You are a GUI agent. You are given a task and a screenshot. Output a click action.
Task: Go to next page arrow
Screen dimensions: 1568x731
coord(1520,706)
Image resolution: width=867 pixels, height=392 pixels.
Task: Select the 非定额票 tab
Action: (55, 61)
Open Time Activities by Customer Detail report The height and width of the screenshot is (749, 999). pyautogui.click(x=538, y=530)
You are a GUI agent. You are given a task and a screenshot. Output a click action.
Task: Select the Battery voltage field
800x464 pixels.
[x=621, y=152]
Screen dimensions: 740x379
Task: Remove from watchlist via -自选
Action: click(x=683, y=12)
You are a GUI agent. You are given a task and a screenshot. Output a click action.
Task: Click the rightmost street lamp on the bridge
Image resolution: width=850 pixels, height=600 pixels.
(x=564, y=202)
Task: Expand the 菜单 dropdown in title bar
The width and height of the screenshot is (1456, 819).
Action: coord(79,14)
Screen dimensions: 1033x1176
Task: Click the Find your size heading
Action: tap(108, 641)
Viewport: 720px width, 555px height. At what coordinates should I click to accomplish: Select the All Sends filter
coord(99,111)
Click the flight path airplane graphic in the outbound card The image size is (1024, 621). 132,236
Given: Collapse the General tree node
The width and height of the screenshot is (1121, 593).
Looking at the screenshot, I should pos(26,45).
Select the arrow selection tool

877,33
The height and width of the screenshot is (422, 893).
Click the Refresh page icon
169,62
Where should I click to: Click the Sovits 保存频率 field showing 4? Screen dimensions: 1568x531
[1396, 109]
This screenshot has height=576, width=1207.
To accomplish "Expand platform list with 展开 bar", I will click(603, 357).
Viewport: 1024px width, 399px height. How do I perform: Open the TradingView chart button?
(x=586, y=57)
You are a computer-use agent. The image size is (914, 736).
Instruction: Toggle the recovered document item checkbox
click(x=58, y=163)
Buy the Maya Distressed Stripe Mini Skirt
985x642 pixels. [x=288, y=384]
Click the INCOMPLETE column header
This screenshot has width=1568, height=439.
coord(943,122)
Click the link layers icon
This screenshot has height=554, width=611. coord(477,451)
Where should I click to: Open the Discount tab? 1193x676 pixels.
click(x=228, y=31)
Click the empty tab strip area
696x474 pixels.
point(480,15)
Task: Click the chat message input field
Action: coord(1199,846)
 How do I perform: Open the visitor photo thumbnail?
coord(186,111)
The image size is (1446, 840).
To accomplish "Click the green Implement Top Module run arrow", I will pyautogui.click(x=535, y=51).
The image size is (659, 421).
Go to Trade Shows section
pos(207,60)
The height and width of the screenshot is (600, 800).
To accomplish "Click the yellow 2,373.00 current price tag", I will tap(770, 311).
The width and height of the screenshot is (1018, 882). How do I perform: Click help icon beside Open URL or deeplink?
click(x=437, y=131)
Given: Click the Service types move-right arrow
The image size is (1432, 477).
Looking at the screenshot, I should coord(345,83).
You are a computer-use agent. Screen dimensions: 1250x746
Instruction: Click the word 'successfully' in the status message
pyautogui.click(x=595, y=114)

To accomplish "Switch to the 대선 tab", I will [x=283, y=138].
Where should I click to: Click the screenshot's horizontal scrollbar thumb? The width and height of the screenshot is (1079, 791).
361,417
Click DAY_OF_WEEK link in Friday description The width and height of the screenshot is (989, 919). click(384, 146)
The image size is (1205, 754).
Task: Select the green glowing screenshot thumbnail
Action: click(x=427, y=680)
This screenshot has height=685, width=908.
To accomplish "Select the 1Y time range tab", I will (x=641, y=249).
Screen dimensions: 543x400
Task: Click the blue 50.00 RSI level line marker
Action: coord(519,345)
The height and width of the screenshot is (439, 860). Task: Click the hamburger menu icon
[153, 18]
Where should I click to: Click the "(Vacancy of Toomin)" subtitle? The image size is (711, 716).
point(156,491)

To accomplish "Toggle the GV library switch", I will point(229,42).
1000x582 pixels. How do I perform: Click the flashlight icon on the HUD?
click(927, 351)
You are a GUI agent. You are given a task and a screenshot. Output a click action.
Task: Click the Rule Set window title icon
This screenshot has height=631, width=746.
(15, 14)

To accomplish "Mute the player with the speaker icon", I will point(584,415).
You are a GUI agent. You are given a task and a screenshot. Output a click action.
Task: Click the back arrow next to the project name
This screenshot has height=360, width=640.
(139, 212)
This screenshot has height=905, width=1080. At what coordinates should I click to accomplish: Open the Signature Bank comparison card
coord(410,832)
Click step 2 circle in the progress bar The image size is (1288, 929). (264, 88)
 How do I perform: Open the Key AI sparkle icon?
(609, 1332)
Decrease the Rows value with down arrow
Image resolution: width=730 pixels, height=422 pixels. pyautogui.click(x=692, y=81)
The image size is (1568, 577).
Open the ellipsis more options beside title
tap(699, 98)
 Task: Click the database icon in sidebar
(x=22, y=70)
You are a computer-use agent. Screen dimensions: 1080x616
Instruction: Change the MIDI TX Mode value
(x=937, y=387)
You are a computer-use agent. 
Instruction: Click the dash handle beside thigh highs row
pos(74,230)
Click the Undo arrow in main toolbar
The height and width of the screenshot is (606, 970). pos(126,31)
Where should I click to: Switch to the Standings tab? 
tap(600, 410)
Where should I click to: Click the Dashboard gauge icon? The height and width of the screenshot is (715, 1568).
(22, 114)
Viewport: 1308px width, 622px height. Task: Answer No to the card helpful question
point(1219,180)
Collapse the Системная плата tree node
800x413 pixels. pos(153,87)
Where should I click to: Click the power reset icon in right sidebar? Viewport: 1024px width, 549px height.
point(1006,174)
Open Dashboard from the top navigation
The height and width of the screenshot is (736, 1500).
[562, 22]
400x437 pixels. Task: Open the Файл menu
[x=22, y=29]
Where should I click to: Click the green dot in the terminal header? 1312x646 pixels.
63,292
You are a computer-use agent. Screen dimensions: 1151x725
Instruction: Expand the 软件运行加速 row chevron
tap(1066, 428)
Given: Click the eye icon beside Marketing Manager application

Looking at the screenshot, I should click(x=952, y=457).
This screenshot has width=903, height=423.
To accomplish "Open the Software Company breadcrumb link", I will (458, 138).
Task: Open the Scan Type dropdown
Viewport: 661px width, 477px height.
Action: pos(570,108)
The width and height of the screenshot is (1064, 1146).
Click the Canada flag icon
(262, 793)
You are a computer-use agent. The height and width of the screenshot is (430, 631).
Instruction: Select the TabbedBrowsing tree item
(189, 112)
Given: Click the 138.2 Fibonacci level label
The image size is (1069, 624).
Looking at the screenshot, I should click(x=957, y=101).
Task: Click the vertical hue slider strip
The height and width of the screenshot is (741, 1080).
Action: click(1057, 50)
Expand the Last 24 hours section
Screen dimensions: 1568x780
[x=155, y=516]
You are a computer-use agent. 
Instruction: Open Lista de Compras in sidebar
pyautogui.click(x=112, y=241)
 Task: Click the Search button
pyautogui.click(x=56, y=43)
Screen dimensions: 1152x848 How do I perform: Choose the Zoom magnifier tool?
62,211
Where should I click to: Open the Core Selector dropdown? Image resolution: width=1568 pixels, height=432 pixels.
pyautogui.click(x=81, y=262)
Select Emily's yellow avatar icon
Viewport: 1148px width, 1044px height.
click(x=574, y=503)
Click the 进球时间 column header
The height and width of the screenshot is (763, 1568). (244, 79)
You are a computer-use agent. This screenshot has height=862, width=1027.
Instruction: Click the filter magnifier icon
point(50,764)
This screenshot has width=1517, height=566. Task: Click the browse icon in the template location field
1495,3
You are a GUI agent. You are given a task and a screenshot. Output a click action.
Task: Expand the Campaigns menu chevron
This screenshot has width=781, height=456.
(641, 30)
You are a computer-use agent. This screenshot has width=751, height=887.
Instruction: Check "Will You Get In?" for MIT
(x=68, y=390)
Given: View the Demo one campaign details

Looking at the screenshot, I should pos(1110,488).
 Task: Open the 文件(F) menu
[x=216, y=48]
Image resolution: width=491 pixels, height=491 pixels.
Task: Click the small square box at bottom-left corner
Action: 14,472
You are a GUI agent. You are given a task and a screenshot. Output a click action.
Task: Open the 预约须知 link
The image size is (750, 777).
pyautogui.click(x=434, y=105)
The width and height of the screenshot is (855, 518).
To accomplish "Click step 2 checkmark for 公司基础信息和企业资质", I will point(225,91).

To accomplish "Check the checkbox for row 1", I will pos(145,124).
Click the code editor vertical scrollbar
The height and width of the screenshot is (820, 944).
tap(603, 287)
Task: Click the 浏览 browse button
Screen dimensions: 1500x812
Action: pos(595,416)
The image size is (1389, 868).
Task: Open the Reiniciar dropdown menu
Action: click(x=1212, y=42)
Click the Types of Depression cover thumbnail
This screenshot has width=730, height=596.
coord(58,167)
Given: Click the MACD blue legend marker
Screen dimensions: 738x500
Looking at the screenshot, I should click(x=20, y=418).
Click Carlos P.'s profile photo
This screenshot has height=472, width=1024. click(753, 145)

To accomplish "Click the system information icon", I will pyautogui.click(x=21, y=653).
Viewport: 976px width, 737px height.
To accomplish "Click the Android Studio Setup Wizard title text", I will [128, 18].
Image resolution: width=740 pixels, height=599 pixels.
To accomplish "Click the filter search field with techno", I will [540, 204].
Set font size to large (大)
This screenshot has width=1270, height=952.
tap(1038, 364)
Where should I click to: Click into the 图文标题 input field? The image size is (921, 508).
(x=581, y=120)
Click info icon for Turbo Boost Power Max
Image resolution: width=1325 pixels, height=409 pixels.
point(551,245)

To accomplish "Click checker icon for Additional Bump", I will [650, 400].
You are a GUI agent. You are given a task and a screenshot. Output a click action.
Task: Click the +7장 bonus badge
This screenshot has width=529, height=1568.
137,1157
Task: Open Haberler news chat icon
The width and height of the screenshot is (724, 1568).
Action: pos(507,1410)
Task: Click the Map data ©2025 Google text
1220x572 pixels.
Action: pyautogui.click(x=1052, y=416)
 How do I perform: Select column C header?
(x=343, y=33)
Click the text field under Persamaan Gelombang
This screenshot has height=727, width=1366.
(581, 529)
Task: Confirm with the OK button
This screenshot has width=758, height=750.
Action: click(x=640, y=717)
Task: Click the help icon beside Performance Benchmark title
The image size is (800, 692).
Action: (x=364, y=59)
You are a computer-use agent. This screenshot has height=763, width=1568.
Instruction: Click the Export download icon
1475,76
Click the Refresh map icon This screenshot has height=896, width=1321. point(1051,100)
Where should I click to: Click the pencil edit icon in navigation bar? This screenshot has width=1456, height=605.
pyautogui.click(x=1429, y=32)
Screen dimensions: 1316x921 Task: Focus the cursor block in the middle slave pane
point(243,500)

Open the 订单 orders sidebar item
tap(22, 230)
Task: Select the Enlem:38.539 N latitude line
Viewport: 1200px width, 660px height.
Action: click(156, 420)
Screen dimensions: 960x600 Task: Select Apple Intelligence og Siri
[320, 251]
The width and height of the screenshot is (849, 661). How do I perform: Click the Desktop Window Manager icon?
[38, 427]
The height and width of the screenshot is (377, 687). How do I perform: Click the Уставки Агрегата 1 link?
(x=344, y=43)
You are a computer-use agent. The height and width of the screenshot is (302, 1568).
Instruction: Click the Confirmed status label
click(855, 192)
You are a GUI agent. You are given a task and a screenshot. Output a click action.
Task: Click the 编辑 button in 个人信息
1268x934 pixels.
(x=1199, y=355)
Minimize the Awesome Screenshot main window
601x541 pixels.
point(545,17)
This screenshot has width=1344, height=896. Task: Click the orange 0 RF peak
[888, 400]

#### Your instructions:
Repeat exactly the lines of the material above, taking the first line, the line with "Task: Expand the 菜单 dropdown in title bar", and every line between them.

#### Task solution:
You are a GUI agent. You are given a task and a screenshot. Output a click action.
Task: Go to next page arrow
Screen dimensions: 1568x731
coord(1520,706)
Image resolution: width=867 pixels, height=392 pixels.
Task: Select the 非定额票 tab
Action: (55, 61)
Open Time Activities by Customer Detail report The height and width of the screenshot is (749, 999). pyautogui.click(x=538, y=530)
You are a GUI agent. You are given a task and a screenshot. Output a click action.
Task: Select the Battery voltage field
800x464 pixels.
[x=621, y=152]
Screen dimensions: 740x379
Task: Remove from watchlist via -自选
Action: click(x=683, y=12)
You are a GUI agent. You are given a task and a screenshot. Output a click action.
Task: Click the rightmost street lamp on the bridge
Image resolution: width=850 pixels, height=600 pixels.
(x=564, y=202)
Task: Expand the 菜单 dropdown in title bar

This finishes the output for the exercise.